#### TEXTE SOURCE:
■ ■ ■ ■

Le Monde | 27 août 2015

A Libreville, les Africains dressent un bilan mitigé de l’accord de libre-échange avec les Etats-Unis

Raoul Mbog

Flora se saisit d’un pot de confiture à l’ananas et le remet à un visiteur venu admirer son stand : cadeau ! Cette Gabonaise, la petite trentaine, est spécialisée dans l’agroalimentaire. Dans son petit atelier de la périphérie de Libreville, elle transforme et conditionne des fruits, des épices et des légumes et rêve de pouvoir vendre à l’étranger. Comme près de 300 autres exposants de la mini-foire commerciale organisée au stade de l’Amitié de la capitale gabonaise, Flora est venue présenter son savoir-faire aux délégués du 14e forum de l’AGOA, l’accord de libre-échange entre les Etats-Unis et les pays de l’Afrique subsaharienne.

A quelques mètres de là, dans les chapiteaux aménagés à l’extérieur du stade, leurs travaux démarrés lundi s’achèvent jeudi 27 août. L’objectif de la rencontre entre les ministres africains du commerce et leurs partenaires américains était de faire un point d’étape de cette loi, l’African Growth Opportunities Act, votée en 2000 sous l’impulsion de Bill Clinton et qui permet aux pays éligibles – ils sont 39 sur 49 de la région – de bénéficier d’un accès préférentiel sur le marché américain au travers d’une exonération de frais douaniers. En juin, l’avantage a été renouvelé pour dix années supplémentaires.

« Le renouvellement de ce programme illustre les résultats satisfaisants obtenus en quinze ans, en matière de croissance, d’investissements et de bonne gouvernance », indique Michael Froman, le représentant américain au commerce, lors d’un débat à Libreville avec les dirigeants et les opérateurs économiques africains. Mais cet auto-satisfecit a été tempéré par de nombreux délégués au forum.

L’AGOA a-t-il vraiment permis aux économies africaines de décoller ? Cet accord dit de libre-échange n’a-t-il pas simplement été, en quinze ans, une vaine tentative des Etats-Unis de rattraper son retard sur la Chine, qui exploite déjà abondamment le potentiel économique de l’Afrique ? En 2013, les échanges commerciaux entre la Chine et le continent africain s’élevaient à 170 milliards de dollars contre seulement 50 milliards de dollars entre les Etats-Unis et l’Afrique.

■ ■ ■ ■

#### DONNÉES FOURNIES:

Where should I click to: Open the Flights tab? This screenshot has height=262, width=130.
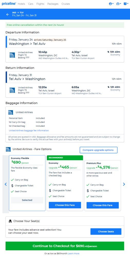(40, 4)
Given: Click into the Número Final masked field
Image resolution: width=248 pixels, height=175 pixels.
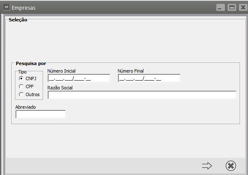Looking at the screenshot, I should (x=149, y=78).
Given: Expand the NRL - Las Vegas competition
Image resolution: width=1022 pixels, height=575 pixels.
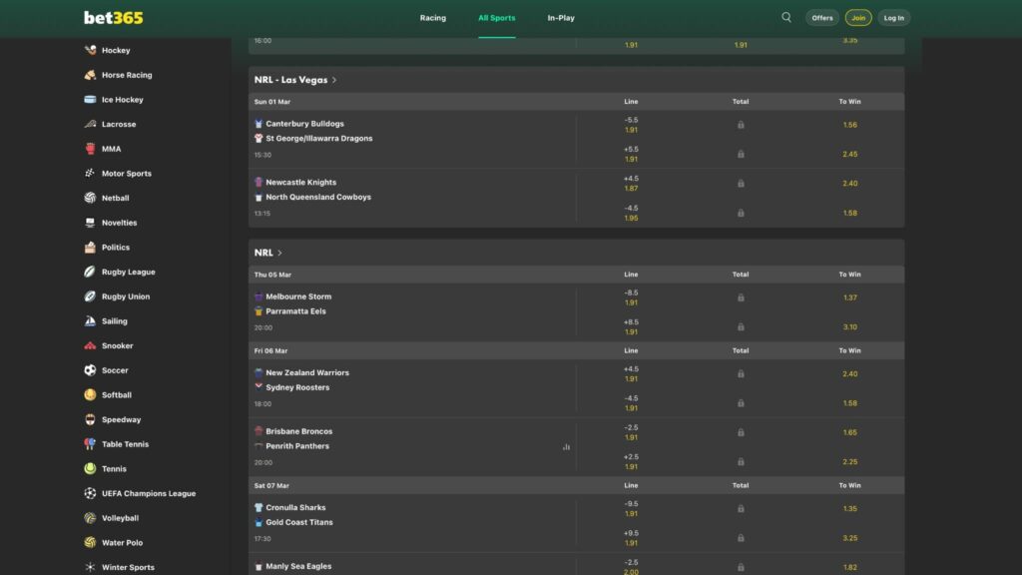Looking at the screenshot, I should pos(295,80).
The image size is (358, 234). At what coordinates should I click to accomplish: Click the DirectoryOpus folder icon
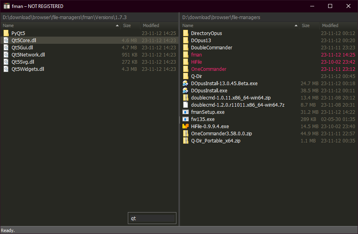pyautogui.click(x=185, y=33)
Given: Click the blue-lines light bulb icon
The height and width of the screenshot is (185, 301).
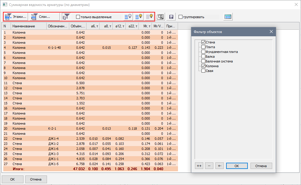Looking at the screenshot, I should [128, 17].
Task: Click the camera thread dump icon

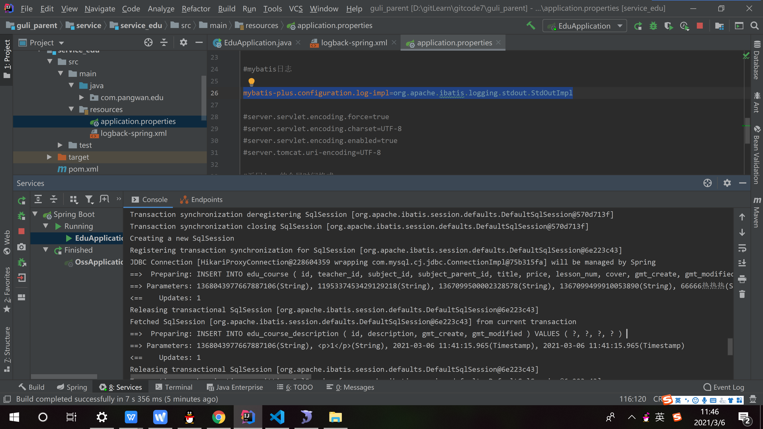Action: [x=21, y=247]
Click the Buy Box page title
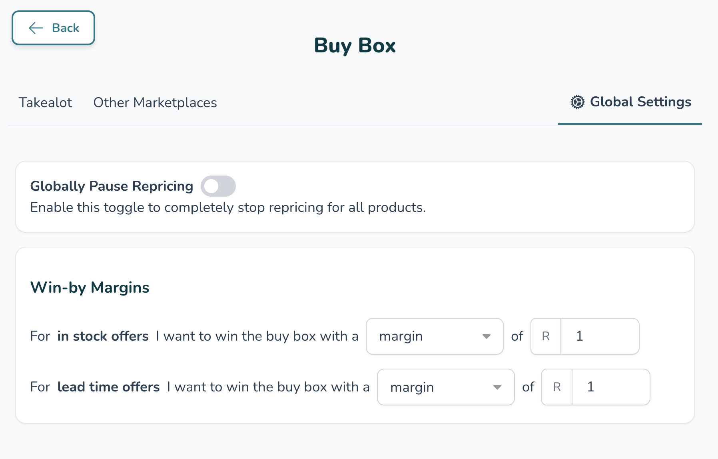Screen dimensions: 718x459 [355, 46]
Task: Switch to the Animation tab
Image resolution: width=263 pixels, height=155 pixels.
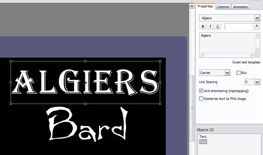Action: tap(241, 7)
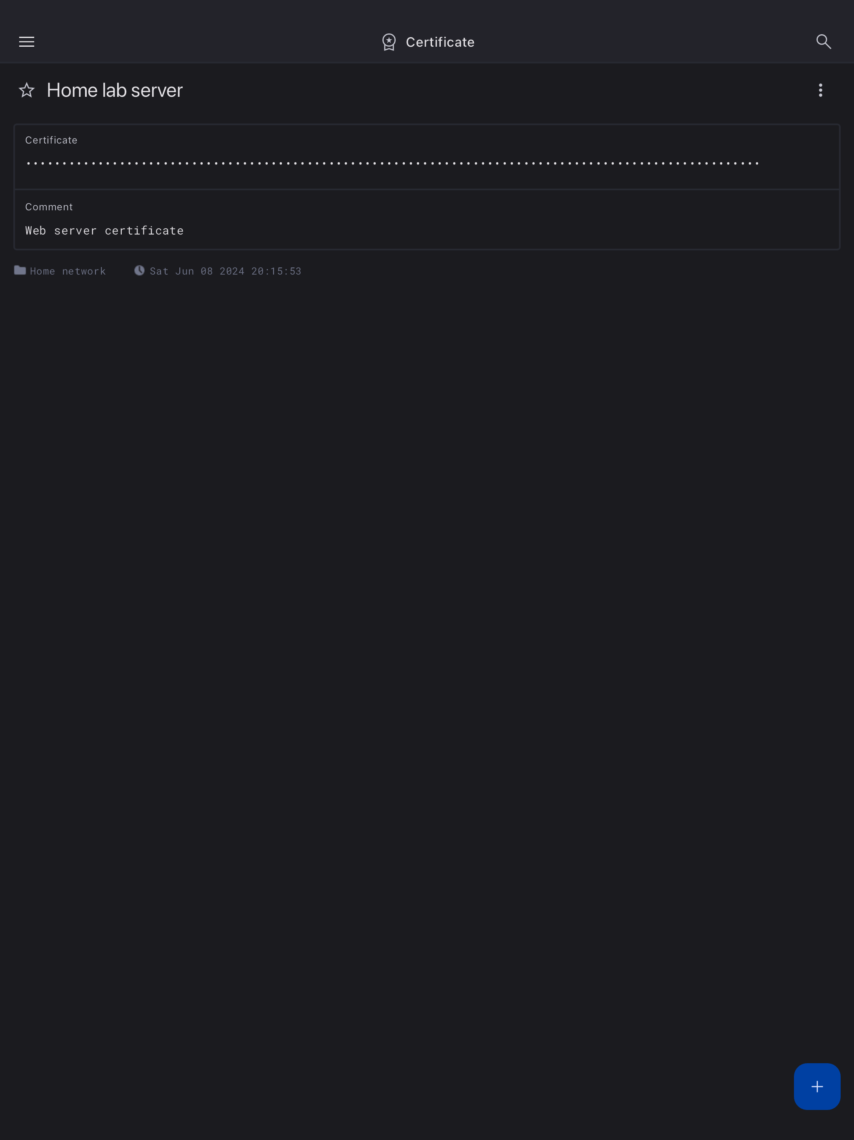
Task: Toggle favorite star for Home lab server
Action: (27, 90)
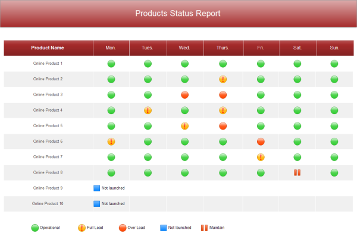Click the Over Load icon for Online Product 3 on Wednesday
The image size is (357, 252).
tap(184, 95)
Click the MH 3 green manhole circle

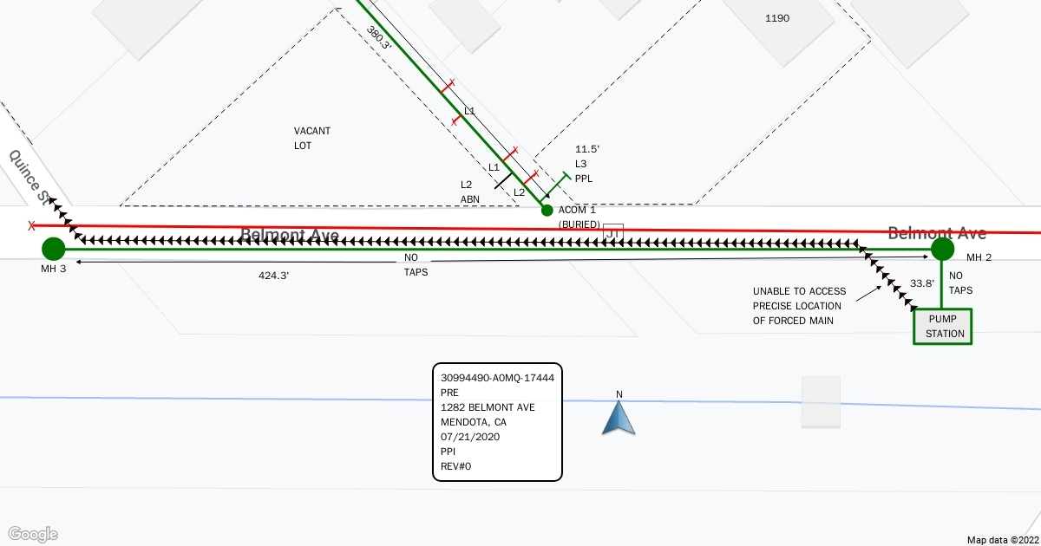coord(53,249)
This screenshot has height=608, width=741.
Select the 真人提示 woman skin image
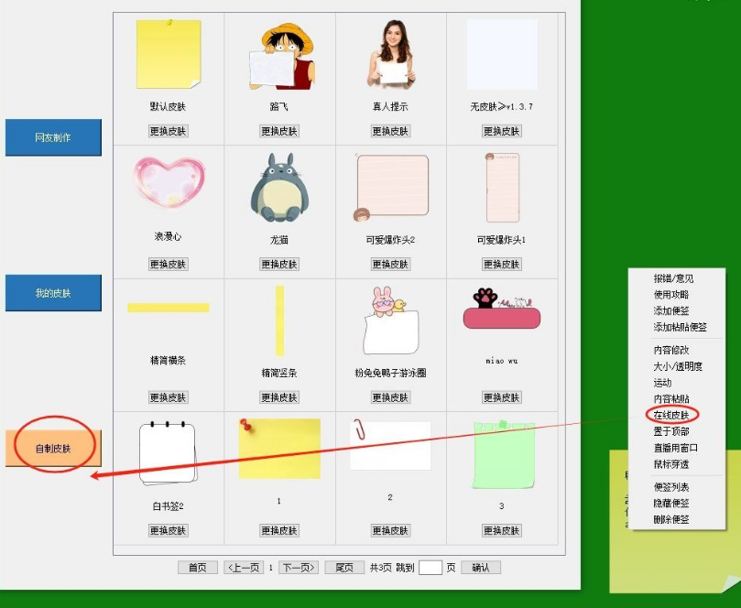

■ ■ ■ ■

#### CONSIGNES:
1. Condensez en liste le paragraphe du texte sur l'AGOA qui commence par « A quelques mètres de là », en conservant ses faits principaux.
2. Transformez en liste numérotée les lignes des relevés allant de celle qui contient « The image size is (358, 234). » jusqu'à la dernière ligne des relevés, les deux incluses, en omettant les lignes vides et sans reprendre les images.
Le texte et les relevés n'ont pas la même origine.

#### RÉPONSES:
1.
- Le forum se tient sous des chapiteaux aménagés à l'extérieur du stade. Ses travaux ont débuté lundi et s'achèvent jeudi 27 août.
- Les ministres africains du commerce et leurs partenaires américains y font un point d'étape sur l'African Growth Opportunities Act.
- Cette loi a été votée en 2000 sous l'impulsion de Bill Clinton. Elle accorde aux pays éligibles un accès préférentiel au marché américain grâce à une exonération de frais douaniers. Ces pays sont 39 sur les 49 de la région.
- En juin, cet avantage a été renouvelé pour dix années supplémentaires.

2.
1. The image size is (358, 234). At what coordinates should I click to accomplish: Click the DirectoryOpus folder icon
2. pyautogui.click(x=185, y=33)
3. Given: Click the blue-lines light bulb icon
4. The height and width of the screenshot is (185, 301).
5. Looking at the screenshot, I should [128, 17].
6. Task: Click the camera thread dump icon
7. Action: [x=21, y=247]
8. Click the Buy Box page title
9. Screen dimensions: 718x459 [355, 46]
10. Task: Switch to the Animation tab
11. Image resolution: width=263 pixels, height=155 pixels.
12. Action: tap(241, 7)
13. Task: Toggle favorite star for Home lab server
14. Action: (27, 90)
15. Click the Over Load icon for Online Product 3 on Wednesday
16. The image size is (357, 252).
17. tap(184, 95)
18. Click the MH 3 green manhole circle
19. coord(53,249)
20. This screenshot has height=608, width=741.
21. Select the 真人提示 woman skin image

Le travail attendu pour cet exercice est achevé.